- _Extract to read_:
*** Begin section ***

The slogan over the gates of the Auschwitz-Birkenau Concentration Camp translates to work "makes you free". The camp was liberated by the Red Army on January 27, 1945. Photo / Tracey Grant
At Hamilton's first official Holocaust Remembrance Day commemoration in the city on Thursday, community leaders condemned the common anti-vaccine narrative comparing Covid restrictions and vaccine mandates to Holocaust events in Nazi Germany.
At the event, Unesco Waikato youth leader Ethan Jerome-Leota, Hamilton mayor Paula Southgate and US Consul General Sarah Nelson affirmed that remembering the Holocaust was now more important than ever.
At anti-vaccine protests all over New Zealand signs showing the swastika and slogans invoking the Holocaust and Third Reich as well as comparing Prime Minister Jacinda Ardern to Adolf Hitler keep popping up. Some protesters have even been seen wearing the yellow Star Of David that European Jews were forced to wear.
Second-generation survivor Sami Cohen who was a guest at the Hamilton event is outraged by anti-vaxxers citing the Holocaust. Cohen said the only person that survived the Holocaust from his entire family, was his mother.
"Because indecent and absurd comparisons drawn between the measures to fight the pandemic and the measures taken by the Nazis to persecute the Jews end up... downplaying the tragedy of the Holocaust."
He said whenever this history is questioned, whenever violence is done to the memory of the victims, the rise of anti-Semitism and hate speech is encouraged.
"More than ever we must therefore be vigilant. It is our shared responsibility to protect the truth and to keep alive the memory of all those who have suffered under the Nazi regime. To support research and documentation that can confront the fantasies of the fanatics with the reality of history.
"To honour the dead and protect the living."
Comparing vaccine mandates with the Holocaust has been used by Covid-protesters in several countries. Just on Tuesday, in the United States, anti-vaccine activist Robert F. Kennedy had to apologise after repeatedly comparing the vaccine mandate to the Holocaust.
This time, he claimed that "Things are worse for people today than they were for Anne Frank", the teenager who died in a Nazi concentration camp after hiding with her family in a secret annex in an Amsterdam house for two years.
Hamilton mayor Paula Southgate acknowledged the important work of the Holocaust Centre of New Zealand.

*** End section ***

- _Input data_:

*** Begin section ***

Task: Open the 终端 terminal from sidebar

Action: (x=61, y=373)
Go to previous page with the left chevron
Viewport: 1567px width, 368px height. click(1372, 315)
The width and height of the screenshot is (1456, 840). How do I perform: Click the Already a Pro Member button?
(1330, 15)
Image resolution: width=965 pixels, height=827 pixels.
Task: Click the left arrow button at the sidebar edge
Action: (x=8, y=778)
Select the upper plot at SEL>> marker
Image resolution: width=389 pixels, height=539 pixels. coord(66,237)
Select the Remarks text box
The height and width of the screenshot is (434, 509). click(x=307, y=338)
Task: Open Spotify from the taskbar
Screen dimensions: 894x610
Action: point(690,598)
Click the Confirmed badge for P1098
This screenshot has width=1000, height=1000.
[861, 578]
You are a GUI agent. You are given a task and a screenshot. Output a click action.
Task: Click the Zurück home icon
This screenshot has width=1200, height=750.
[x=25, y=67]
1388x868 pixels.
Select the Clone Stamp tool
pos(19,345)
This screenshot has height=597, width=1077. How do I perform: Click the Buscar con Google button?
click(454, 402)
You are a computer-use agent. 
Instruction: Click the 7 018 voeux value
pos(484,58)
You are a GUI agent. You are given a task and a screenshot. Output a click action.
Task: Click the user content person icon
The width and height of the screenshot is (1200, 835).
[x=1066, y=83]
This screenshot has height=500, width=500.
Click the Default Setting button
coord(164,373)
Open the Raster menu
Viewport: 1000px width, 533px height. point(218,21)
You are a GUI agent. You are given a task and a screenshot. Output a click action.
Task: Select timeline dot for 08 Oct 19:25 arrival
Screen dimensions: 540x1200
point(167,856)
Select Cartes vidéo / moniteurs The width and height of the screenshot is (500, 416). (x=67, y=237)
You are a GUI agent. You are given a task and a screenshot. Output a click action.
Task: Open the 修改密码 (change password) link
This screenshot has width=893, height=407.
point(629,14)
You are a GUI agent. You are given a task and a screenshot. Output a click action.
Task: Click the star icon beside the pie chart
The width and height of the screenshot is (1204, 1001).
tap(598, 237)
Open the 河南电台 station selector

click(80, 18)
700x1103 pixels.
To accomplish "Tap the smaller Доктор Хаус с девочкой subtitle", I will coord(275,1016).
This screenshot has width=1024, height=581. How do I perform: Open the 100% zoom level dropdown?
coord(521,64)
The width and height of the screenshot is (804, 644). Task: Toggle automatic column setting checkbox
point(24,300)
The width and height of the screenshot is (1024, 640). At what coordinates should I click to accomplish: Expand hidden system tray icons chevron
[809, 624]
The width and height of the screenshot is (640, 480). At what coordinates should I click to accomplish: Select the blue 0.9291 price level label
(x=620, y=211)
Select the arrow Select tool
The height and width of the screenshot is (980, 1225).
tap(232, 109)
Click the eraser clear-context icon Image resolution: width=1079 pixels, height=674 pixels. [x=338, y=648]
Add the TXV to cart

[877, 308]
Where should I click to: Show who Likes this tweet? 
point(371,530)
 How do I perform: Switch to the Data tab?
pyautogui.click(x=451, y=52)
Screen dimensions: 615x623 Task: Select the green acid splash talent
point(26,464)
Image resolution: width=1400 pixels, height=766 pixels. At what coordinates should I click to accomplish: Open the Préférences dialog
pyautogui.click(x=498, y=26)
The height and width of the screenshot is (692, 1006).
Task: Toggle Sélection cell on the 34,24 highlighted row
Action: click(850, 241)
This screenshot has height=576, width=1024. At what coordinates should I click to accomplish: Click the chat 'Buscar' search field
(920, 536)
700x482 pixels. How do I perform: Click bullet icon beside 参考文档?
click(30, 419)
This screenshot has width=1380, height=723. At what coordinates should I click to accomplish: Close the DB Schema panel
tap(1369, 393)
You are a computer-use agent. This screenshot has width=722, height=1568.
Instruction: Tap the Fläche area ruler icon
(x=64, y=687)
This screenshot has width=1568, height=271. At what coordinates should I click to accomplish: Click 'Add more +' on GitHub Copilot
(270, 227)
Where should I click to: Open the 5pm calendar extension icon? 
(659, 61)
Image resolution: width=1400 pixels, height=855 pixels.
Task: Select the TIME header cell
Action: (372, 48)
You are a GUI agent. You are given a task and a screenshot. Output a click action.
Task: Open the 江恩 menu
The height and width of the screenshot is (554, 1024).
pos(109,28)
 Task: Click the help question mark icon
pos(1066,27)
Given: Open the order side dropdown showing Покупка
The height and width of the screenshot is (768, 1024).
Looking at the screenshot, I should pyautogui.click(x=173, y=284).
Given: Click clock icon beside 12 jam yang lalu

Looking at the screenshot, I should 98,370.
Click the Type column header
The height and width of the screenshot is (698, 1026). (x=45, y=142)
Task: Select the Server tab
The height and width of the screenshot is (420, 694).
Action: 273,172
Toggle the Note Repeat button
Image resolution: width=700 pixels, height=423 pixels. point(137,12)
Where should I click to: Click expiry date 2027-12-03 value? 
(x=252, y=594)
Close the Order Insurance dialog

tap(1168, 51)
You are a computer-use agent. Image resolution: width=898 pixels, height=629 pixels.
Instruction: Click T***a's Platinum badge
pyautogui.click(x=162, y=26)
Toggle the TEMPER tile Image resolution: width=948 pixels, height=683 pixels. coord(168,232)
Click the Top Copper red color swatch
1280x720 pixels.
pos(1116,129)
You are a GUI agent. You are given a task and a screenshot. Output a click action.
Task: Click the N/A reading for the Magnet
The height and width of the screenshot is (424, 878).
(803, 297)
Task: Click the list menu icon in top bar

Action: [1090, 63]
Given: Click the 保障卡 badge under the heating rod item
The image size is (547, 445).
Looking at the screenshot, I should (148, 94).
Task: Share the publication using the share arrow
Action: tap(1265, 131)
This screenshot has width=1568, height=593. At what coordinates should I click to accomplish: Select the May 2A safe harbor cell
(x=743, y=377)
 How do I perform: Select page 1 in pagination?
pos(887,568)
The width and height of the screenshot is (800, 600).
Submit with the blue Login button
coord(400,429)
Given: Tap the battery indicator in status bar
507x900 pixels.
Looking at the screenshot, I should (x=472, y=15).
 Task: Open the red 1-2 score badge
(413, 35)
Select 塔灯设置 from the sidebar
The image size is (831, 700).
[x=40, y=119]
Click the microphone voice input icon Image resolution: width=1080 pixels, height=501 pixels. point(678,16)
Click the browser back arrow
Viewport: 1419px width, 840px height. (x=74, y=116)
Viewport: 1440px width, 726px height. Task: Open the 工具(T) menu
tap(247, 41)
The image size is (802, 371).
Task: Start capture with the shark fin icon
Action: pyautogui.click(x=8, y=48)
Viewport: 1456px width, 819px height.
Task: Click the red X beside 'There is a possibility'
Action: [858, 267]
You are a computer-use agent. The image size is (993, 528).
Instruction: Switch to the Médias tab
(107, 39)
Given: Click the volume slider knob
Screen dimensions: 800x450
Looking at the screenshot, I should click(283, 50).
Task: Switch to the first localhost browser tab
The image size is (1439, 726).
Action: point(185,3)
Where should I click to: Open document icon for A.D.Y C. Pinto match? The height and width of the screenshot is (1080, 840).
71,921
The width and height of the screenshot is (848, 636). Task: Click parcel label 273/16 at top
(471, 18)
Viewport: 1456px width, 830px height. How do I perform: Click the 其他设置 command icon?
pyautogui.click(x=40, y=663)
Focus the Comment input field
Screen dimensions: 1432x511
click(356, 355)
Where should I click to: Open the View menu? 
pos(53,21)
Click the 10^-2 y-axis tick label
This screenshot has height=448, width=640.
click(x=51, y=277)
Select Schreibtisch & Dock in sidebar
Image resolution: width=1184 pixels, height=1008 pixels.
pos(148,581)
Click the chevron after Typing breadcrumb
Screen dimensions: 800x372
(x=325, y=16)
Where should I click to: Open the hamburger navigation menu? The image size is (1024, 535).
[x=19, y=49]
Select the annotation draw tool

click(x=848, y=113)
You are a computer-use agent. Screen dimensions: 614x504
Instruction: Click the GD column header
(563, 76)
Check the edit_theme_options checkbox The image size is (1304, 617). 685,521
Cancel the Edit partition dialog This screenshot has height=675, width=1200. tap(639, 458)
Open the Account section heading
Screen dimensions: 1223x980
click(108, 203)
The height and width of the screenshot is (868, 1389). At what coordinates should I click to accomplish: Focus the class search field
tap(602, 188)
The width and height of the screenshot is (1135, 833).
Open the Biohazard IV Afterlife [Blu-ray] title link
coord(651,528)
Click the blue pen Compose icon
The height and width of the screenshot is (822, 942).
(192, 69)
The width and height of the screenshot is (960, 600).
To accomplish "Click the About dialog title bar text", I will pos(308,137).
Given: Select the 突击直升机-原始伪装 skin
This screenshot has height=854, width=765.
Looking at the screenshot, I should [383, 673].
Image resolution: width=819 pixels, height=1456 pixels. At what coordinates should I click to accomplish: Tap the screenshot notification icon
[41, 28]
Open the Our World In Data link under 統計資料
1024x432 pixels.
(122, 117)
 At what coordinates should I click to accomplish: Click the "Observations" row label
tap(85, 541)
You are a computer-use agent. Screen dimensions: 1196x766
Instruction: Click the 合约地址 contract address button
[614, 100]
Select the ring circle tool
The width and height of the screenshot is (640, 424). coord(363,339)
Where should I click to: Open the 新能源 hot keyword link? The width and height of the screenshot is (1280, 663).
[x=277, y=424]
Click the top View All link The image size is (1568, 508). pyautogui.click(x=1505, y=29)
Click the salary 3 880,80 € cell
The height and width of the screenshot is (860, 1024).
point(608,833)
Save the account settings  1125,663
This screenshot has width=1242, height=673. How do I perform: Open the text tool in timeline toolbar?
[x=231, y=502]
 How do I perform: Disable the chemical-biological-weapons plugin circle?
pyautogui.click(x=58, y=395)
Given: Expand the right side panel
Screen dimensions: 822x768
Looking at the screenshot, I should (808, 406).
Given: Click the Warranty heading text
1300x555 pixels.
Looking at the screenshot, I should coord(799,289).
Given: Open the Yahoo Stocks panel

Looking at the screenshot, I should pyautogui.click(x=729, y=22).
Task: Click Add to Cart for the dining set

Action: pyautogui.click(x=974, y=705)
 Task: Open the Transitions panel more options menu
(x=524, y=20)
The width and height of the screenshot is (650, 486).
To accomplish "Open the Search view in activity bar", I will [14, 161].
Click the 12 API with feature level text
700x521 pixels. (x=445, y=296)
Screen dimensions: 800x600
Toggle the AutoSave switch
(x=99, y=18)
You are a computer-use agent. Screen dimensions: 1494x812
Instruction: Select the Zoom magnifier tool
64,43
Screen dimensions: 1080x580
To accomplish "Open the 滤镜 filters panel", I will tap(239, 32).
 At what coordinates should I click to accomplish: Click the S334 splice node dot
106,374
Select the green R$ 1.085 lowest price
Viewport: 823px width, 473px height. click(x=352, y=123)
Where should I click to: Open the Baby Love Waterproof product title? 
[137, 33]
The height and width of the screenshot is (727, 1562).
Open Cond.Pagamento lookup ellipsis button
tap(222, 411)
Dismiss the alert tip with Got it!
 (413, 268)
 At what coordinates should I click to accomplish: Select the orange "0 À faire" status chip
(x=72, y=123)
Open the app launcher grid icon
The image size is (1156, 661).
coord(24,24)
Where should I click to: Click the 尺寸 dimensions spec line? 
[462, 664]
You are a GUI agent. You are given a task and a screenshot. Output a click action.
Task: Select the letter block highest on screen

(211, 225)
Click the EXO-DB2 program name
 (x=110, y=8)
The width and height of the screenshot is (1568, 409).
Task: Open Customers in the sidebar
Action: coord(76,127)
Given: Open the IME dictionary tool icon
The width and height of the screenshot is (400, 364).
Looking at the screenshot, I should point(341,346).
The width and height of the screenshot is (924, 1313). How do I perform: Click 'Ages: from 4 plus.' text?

*** End section ***

- _Task item A_: In the article on Hamilton's Holocaust Remembrance Day, who was the only person from Sami Cohen's entire family to survive the Holocaust?
- _Task item B_: Rewrite the paragraph in the Holocaust Remembrance Day article that begins "At anti-vaccine protests all over New Zealand" as a short bulleted list, keeping its main facts.
Use only the text to respond, not the listing.

- _Written solution A_: His mother.

- _Written solution B_:
- At anti-vaccine protests across New Zealand, signs showing the swastika keep appearing.
- Slogans invoke the Holocaust and the Third Reich.
- Some signs compare Prime Minister Jacinda Ardern to Adolf Hitler.
- Some protesters have worn the yellow Star of David that European Jews were forced to wear.